Или вот как сейчас. Правда, получается, кривая, оборванная на полуслоге, как квадрат одеяла, как не повернись - голая рука, голая нога, но все-таки правда, пусть и брошенная ему в голову, как кирпич. Такую он умеет ловить раскрытыми объятиями. Выучивается, что даже не больно. Кровавая слюнка тянется от уголка губы до ободка гнутой раковины, шатается зуб. Доброе утро, солнышко. Еще один дерьмовый день. Сколько их уже таких было? Сколько будет?

Кажется, у него был друг. Или не друг. Или не у него. Бывает замрет выключенной лампочкой, головой в горловине помятой футболки, нога в расшнурованном кроссовке упирается в матрас - и ждет. Чего? Кого? Словно по привычке - подождать помощи. Дернуть плечом, будто кто-то зовет по имени - а имени нет. Увидеть сон, в котором балкон, солнце, лижущее конопатые носы, кудрявые облака.

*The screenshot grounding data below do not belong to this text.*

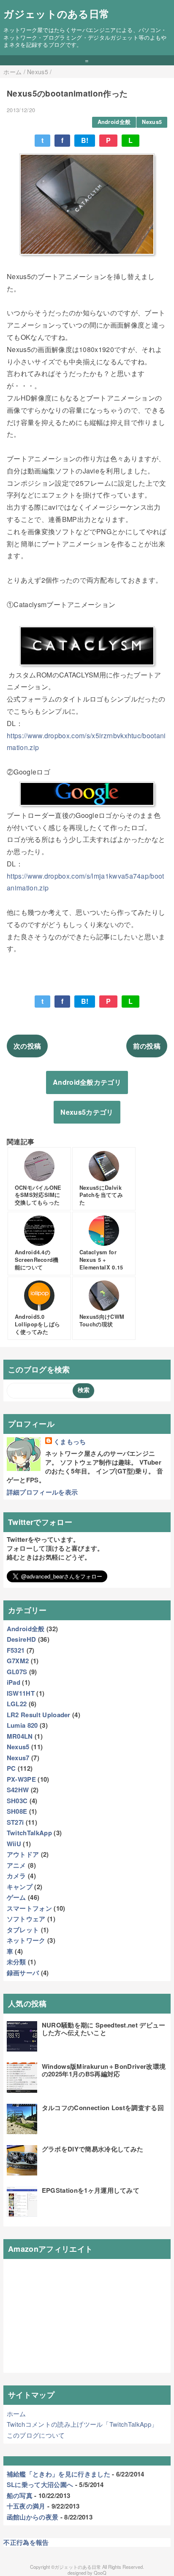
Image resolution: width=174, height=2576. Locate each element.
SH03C (17, 1800)
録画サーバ (23, 1972)
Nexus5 (152, 122)
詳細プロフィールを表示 (42, 1492)
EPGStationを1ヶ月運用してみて (90, 2190)
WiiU (14, 1843)
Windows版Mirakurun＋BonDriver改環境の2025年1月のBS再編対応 (104, 2070)
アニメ (16, 1865)
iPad (13, 1682)
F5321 (16, 1650)
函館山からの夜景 (33, 2517)
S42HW (18, 1789)
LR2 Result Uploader (39, 1714)
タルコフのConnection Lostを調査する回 (103, 2107)
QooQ (100, 2572)
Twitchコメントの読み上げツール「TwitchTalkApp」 (82, 2424)
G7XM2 (18, 1660)
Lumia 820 (22, 1725)
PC (11, 1768)
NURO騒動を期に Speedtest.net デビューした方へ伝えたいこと (104, 2028)
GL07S (17, 1671)
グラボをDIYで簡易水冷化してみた (92, 2149)
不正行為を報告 (26, 2542)
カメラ (16, 1875)
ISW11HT (21, 1693)
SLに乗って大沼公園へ (40, 2484)
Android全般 (114, 122)
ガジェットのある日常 (56, 13)
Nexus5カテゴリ (86, 1112)
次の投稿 (27, 1046)
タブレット (23, 1929)
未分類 (16, 1961)
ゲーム (16, 1897)
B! (85, 140)
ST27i (15, 1822)
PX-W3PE (21, 1779)
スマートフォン (29, 1908)
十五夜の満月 (26, 2506)
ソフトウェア (26, 1918)
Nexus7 (18, 1757)
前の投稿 (146, 1046)
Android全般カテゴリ (87, 1082)
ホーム (16, 2413)
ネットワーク (26, 1940)
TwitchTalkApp (29, 1832)
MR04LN (20, 1736)
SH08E (17, 1811)
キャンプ (20, 1886)
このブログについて (36, 2435)
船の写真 (20, 2495)
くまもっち (70, 1441)
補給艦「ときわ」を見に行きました (58, 2474)
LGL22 (17, 1703)
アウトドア (23, 1854)
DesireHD (21, 1639)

Проснуться и ничего из этого не найти.

А может он его друг - черный зверь на шести лапах, выходящий из деревьев, подступающих к тыльной стороне трейлерной свалки, доберманы трусливо скулят, чешут морды о прутья, затихают в самых дальних углах клетей, можно вздохнуть чуть свободнее от тишины. Он так и говорит:

- Опять пришел. Потерял кого?

И подставляет ладонь навстречу зубастой пасти, горячему носу. Зверь ворчит, ластится, требовательно заглядывает в глаза. Лижет горячим языком щеки, иногда тянет куда-то в чащу за край куртки, словно пытается увести. Иногда они идут, а потом он просыпается и не помнит.

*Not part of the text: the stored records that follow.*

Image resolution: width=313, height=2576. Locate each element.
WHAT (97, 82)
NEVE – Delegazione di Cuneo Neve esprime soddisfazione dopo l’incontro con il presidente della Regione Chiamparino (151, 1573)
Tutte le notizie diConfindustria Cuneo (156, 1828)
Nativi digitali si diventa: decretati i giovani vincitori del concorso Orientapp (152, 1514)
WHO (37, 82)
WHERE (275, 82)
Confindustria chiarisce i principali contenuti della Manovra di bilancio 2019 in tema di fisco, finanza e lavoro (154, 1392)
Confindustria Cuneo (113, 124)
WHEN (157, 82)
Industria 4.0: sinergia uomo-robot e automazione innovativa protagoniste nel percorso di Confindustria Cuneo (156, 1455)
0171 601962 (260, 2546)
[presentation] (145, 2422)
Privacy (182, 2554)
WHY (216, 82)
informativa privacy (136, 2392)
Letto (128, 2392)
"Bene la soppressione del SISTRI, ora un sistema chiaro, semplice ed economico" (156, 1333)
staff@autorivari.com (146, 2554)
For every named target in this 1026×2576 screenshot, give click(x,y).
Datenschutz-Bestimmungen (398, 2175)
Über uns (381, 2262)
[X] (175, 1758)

Но зверь приходит так редко, что со временем в него становится все труднее верить, будто все, что дальше трейлера и тяжелой руки Железнозубого, его слюнявых псов, серого-серого города, куда его посылают за бутылкой и консервами, а еще сырым мясом, все - выдумка. Пустой звук. Картинка в картинке, придуманная головой, суррогат нужности, защитный заслон от кромешной тьмы, он так делает в первое время - придумывает себе не-одиночество, получается так хорошо, так складно, будто когда-то и где-то, и в правду, никогда не бывает один - общие кровати, коридоры, мысли, Железнозубый скалится, ты говоришь во сне, ядовито выплевывает, зовешь какого-то слепого и плачешь так жалобно, как кутенок ссыкливый, так бы и утопил.

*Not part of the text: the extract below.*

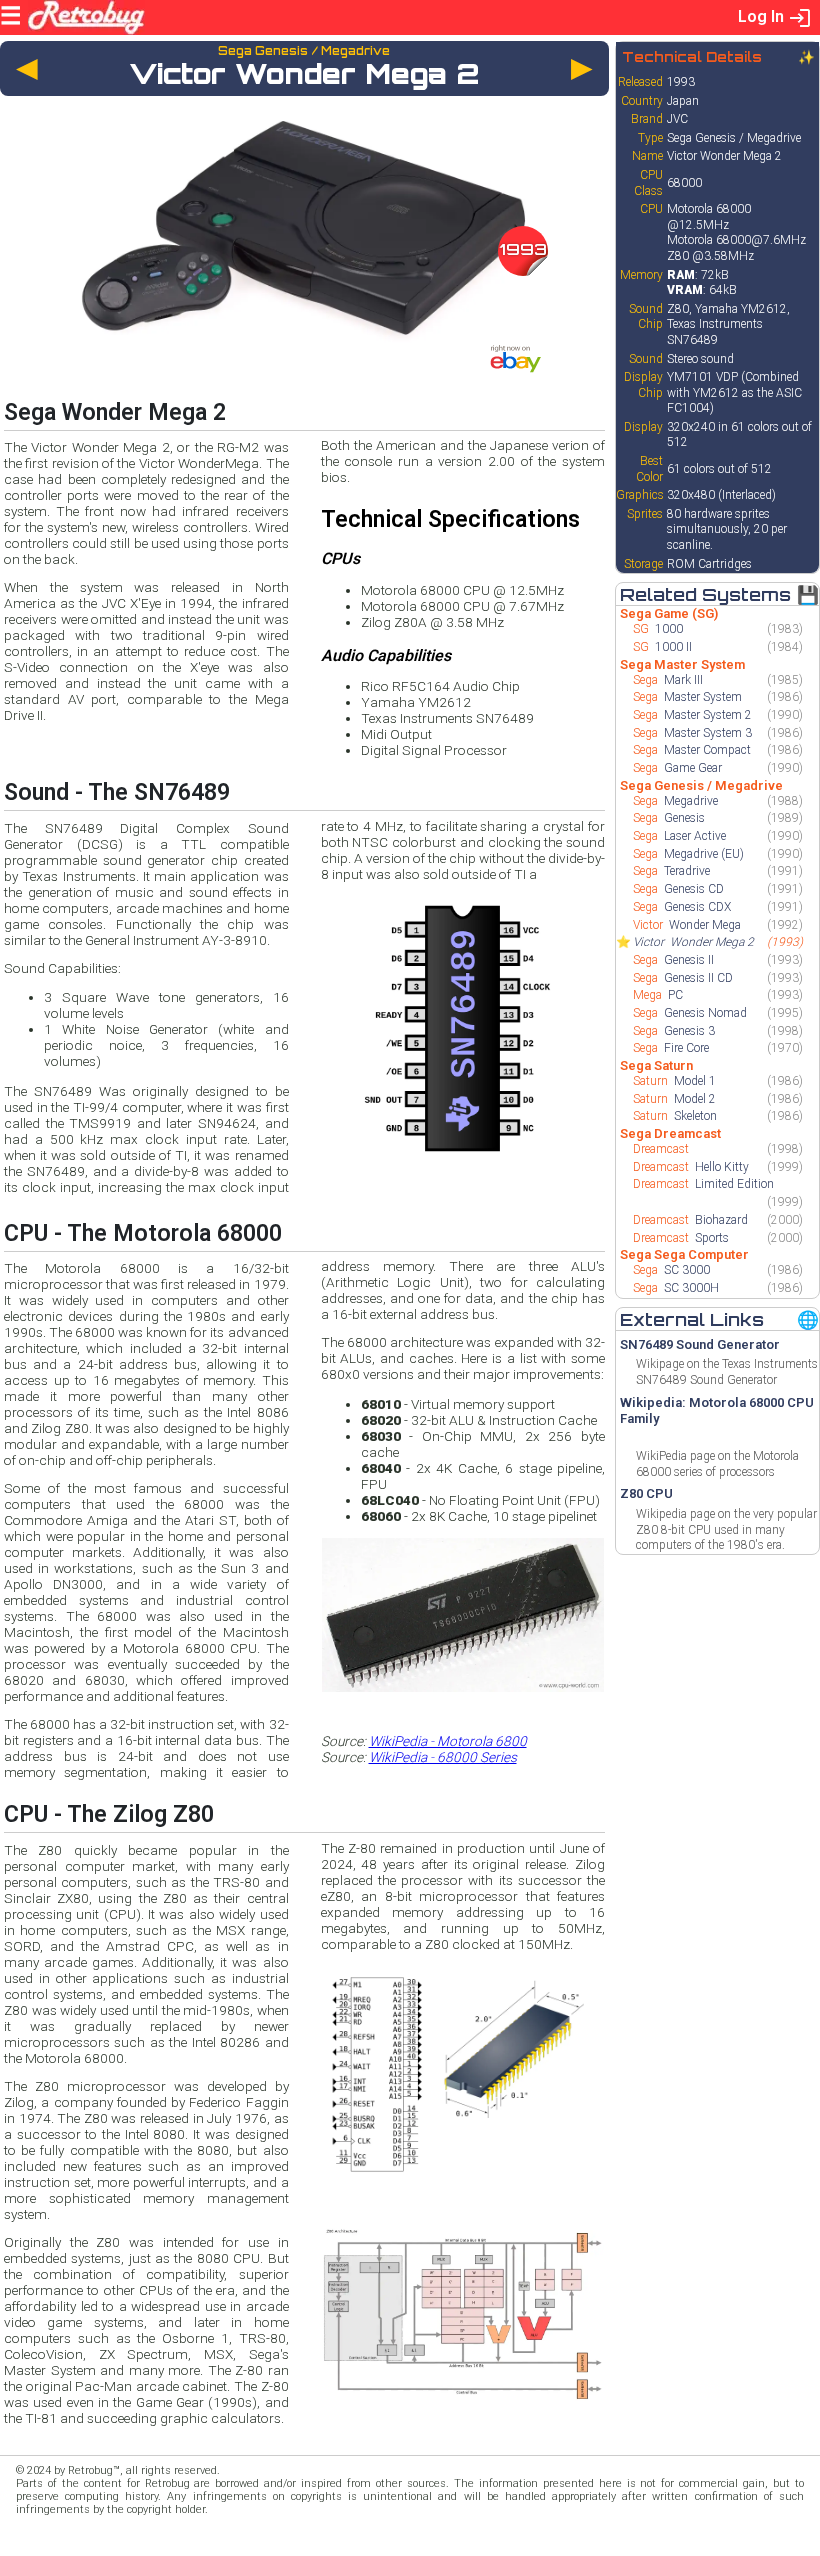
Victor (687, 925)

И ладно. Детские слезы заканчиваются, за ними приходит злость. На себя, на это место, на имя, которое никак не вспомнить, и будто бы еще на кого, до которого не докричаться. Став старше он, наконец, может поймать это ощущение за хвост, выразить его словами, придать этому форму и вес, и слова получаются такими:

«Почему ты не приходишь за мной?»

Глупо, наивно и совершенно беспочвенно - некому приходить, никого нет, только Железнозубый, так щедро пустивший его под свою крышу - а то, что порой сажает на цепь, закрывает в темном подвале, вышибает воздух из легких, так это ничего, сопутствующий ущерб - но ощущение остается, и слова остаются, тяжелые в своей непреклонности, злые, требовательные, настоящие. Он цепляется за них изо всех сил.

Вдруг услышит кто?

Дурное утро, дурное настроение, дурное предчувствие; пирамида из пустых бутылок шатается и падает, Железнозубый злится, его злость ощущается физически, воздух становится липким, скрипучим, тело - неудобным, небезопасным, уязвимым, он знает, что сегодня обязательно будет плохо (если не совсем ужасно), просто не знает когда - выучивается предсказывать перспективы по красным сигналам, вопящим уведомлениям, поэтому старается быть незаметным, все по правилам - яйца на щербатую сковородку, скупой завтрак, кофе мазутной лужей в стакан, сам - вон с порога, кормить мясом псов. Невидимка. Тень.

Реплика с реплики.

- Блядь.

Может быть яичница оказывается пересоленной, кофе горьким, Юпитер встречается с Марсом, или, что вероятнее, Железнозубый, наконец, решает его убить. Удар по прутьям звучит приглашением, аннотацией, приговором - он машинально вскидывает голову, вопреки инстинкту самосохранения даже не поднимает рук. Может быть, он тоже устает от всего этого.

Следующий удар по ребрам - кусок арматуры любовно целует в бок, кастрюля с сырым мясом падает, доберманы заходятся в лающем хохоте. Деревья недобро шумят остатками листьев. Как же похуй.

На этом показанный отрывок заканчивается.